The Church says that sincerity is enough for Catholics who are sincerely wrong in their theology but who mean to be orthodox Catholics and their sincerity will save them. This implies that morality is most important. When it is okay to force morality it must be more okay to force the faith on people. The Church says that God wants small sacrifices from the vast majority of us and so to force somebody away from a sex-partner or whatever is relatively unimportant – there are more important things. When people can be forced in these things why not in things like the faith for it would just be as important as the sacrifices?
 
In 1808, when Napoleon took over Spain, an officer Colonel Lemanouski and is men smashed their way into a Dominican monastery in Madrid where the monks had resisted them. They found torture-chambers there which were cruel and disgusting in the extreme even to them. Many of the victims of this Inquisition were dying. They then blew the monastery up.
 
Loraine Boettner wrote a book called Roman Catholicism which devoted Chapter 18 to defend his observation that the Catholic Church is intolerant, bigoted and persecutes heretics. It gives several quotes from leading Catholics and Catholic books (eg Catholic Principles of Politics, by John A Ryan and Francis J Boland, The National Catholic Welfare Conference, published by The Macmillan Company) that back this up. He inserted a quote from Monsignor Francis J Connell, the top theological expert in America who wrote in 1946 that Catholic rulers have the right to prevent other religions drawing Catholics out of the Church. The quote says this is only logical for Christ established only one true religion and commanded its acceptance under eternal damnation.
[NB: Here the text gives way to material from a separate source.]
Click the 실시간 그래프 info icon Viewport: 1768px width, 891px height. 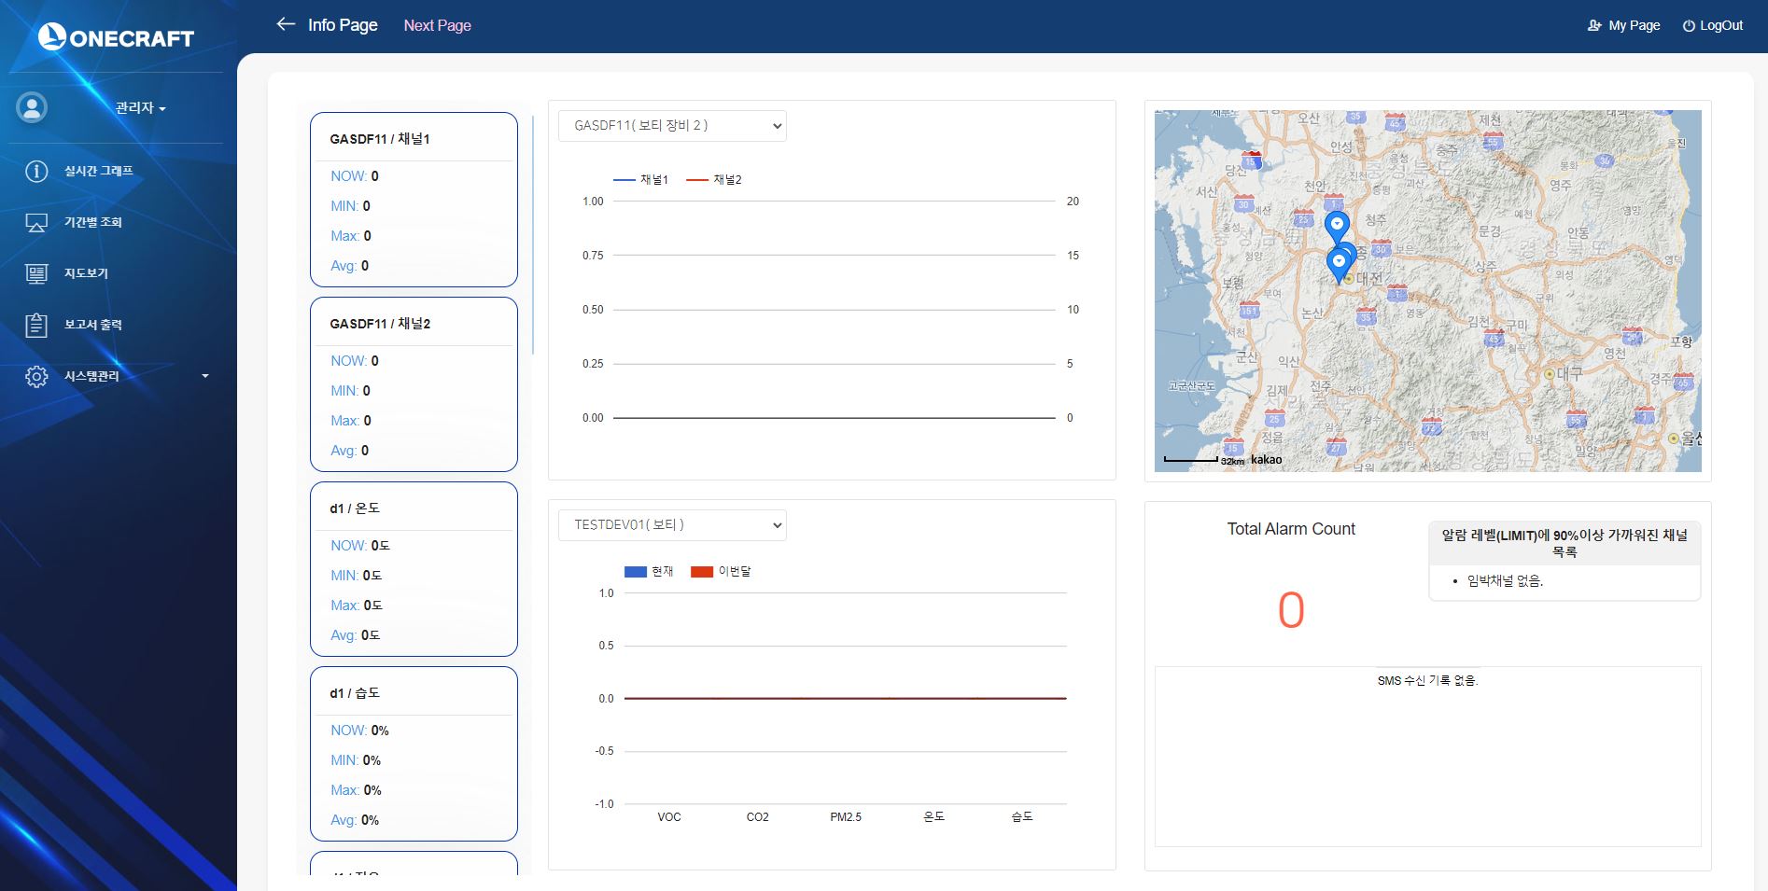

I see that the Church would claim that if this is true then it is unfair to expect the leaders to promote eternal damnation and pull it on themselves by letting Catholics be led out of the Church. The leaders would not be able to lead if they disobey and let the religions reach out to Catholics for the fear of eternal damnation would immobilise them. The Church wants to take over every area it is in and stop smaller religions from evangelising though it says it will not persecute them will violence though it will tax them while claiming tax exemption for itself.

It is well known that the Catholic Church had many tortured to death for heresy and witchcraft in the past. The New Catholic Encyclopedia in its entry for Capital Punishment states that the state has the right under God to put certain criminals to death.

The Catholic Church had to give birth to the Inquisition. The religion then as a whole is connected to this evil.